Renault’s Chief Operating Officer Carlos Tavares has confirmed that the French car manufacturer has set a CO2 fleet emissions target below 100 g/km in 2016 and below 80 g/km in 2020, when he estimates that electric vehicles will account for 10 percent of its product portfolio.
The Zoe EV is a B-segment car that, in Tavares’ own words, “is almost impossible to go back to internal combustion after driving it. We are confident in its success and impatient to launch it.”
Not desperate enough, though, to suspend its launch in order to make way for the all-new Clio IV that premiered at September’s Paris Auto Show.
Is Renault’s COO inconsistent? No, he’s simply a pragmatist: both models belong in the compact class but serve two completely different purposes. The Clio is a very high-volume product that can provide Renault with a nice profit during its launch period. The Zoe, on the other hand, is bound to lose money for years to come but will help establish its maker as Europe’s leader in electric vehicles.
“I will turn over the keys to the first Zoe by the end of the year”, promised Tavares. He acknowledged, though, that the original timing was not well thought out because when two models are launched too close together “we lose the power of the launch for marketing and commercialization.”

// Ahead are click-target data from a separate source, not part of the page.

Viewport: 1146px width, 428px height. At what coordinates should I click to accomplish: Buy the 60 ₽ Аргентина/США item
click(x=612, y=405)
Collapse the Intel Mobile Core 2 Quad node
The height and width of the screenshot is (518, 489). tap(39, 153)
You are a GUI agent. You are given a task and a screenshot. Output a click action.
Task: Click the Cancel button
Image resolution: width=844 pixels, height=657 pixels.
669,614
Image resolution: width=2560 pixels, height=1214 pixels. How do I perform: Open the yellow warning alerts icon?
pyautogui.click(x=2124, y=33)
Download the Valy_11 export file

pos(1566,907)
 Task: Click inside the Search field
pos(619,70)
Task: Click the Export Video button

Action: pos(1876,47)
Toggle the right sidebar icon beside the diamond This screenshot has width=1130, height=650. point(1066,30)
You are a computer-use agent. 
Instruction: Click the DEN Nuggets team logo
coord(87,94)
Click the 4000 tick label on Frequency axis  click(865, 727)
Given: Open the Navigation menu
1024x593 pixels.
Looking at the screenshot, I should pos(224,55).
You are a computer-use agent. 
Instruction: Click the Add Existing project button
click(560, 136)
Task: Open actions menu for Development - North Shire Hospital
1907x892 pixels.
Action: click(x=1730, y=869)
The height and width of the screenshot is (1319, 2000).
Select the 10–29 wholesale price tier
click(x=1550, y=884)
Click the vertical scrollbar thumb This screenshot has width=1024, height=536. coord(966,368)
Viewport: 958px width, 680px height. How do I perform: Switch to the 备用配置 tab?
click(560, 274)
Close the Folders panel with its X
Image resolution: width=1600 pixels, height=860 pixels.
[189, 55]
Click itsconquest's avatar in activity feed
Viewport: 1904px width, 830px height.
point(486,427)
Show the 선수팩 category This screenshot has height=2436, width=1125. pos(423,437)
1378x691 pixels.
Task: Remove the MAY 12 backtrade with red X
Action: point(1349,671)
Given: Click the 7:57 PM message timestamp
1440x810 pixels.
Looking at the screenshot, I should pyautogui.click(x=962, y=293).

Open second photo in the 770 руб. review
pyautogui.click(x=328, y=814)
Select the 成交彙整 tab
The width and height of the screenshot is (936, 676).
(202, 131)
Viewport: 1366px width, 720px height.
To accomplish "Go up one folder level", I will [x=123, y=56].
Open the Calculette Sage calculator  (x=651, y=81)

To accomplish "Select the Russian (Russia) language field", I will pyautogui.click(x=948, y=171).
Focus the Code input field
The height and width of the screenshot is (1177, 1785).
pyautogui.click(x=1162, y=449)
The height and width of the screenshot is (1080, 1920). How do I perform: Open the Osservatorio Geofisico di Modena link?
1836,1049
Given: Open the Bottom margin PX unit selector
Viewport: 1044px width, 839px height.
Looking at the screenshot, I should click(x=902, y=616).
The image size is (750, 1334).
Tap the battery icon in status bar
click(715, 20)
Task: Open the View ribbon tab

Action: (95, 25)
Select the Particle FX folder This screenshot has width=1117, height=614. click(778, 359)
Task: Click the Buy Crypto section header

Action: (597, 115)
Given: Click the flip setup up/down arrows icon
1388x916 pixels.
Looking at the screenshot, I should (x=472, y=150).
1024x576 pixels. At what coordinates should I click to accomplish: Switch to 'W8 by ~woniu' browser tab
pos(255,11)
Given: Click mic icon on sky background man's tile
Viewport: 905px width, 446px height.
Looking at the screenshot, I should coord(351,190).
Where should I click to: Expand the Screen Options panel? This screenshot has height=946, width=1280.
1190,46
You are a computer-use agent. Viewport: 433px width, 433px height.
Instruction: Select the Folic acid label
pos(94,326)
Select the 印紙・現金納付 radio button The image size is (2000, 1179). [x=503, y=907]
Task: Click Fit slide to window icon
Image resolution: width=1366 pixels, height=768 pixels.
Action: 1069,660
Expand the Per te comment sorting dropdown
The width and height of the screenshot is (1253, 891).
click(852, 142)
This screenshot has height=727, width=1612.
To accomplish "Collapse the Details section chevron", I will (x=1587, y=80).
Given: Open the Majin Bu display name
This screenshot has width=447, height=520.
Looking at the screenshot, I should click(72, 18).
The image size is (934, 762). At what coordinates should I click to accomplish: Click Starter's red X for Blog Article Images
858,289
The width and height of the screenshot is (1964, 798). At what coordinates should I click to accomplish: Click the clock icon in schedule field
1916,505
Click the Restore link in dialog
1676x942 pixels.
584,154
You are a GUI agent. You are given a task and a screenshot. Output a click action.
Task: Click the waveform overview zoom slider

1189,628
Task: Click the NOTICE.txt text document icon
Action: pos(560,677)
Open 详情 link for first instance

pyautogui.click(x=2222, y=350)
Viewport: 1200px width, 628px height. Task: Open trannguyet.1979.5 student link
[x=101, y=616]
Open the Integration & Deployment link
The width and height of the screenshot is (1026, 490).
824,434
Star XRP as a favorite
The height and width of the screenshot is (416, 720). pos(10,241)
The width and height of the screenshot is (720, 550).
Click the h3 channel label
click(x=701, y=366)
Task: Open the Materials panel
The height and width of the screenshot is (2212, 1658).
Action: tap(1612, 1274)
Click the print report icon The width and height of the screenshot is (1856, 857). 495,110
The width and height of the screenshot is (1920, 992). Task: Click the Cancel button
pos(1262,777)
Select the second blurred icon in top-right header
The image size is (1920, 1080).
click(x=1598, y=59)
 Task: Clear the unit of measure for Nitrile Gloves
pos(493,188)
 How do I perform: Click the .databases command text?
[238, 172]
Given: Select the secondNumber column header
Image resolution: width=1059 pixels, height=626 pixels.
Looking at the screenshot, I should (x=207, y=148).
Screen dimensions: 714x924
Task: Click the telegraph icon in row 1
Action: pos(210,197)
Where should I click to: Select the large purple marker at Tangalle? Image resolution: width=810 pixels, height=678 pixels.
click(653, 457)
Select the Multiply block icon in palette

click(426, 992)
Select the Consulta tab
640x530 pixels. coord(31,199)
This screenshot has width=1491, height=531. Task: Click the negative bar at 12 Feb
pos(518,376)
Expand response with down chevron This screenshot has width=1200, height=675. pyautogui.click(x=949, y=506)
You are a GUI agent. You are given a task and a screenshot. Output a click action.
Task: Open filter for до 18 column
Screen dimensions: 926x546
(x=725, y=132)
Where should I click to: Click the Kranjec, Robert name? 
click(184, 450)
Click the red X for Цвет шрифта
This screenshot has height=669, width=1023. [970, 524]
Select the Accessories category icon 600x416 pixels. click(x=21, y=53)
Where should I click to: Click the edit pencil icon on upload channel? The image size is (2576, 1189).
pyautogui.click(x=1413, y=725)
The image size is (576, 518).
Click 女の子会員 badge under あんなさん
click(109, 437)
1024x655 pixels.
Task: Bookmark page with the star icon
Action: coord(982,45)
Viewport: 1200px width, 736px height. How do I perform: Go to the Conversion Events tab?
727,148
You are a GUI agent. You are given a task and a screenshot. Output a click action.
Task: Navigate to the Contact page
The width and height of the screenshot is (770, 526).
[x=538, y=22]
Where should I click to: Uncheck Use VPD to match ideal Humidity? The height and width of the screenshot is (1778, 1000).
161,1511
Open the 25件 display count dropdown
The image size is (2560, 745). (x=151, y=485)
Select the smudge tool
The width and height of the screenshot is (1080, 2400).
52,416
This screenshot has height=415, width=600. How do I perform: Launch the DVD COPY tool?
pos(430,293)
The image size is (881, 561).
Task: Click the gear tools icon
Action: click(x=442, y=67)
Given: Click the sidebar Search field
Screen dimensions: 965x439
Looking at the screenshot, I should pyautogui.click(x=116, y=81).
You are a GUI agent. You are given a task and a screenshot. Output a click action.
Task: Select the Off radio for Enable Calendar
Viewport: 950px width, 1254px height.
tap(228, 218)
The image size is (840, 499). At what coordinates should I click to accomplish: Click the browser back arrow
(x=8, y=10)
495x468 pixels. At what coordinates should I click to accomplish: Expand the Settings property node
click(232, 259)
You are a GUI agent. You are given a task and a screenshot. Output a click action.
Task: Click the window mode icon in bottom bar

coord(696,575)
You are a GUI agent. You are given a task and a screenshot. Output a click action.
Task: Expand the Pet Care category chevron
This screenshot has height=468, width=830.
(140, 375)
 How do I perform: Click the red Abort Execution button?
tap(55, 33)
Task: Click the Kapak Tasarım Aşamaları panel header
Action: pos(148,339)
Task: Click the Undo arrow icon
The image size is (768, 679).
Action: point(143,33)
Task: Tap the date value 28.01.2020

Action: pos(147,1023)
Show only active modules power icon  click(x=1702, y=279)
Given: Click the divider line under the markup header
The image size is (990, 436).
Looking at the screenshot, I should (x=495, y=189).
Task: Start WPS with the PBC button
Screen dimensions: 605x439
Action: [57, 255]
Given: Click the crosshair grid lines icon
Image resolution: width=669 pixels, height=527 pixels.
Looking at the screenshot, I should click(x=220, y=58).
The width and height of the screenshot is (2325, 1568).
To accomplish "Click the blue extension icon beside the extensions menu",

He also revealed that the French company is working on low-cost hybrids but views this technology as “transitional” because it still uses an internal combustion engine and is expensive at a time when profit margins are already too small.
Despite losing market share in Europe for the fifth year in a row, Tavares noted that this has resulted in Renault reaching its target of selling 50 percent of its vehicles outside that region four years ahead of schedule.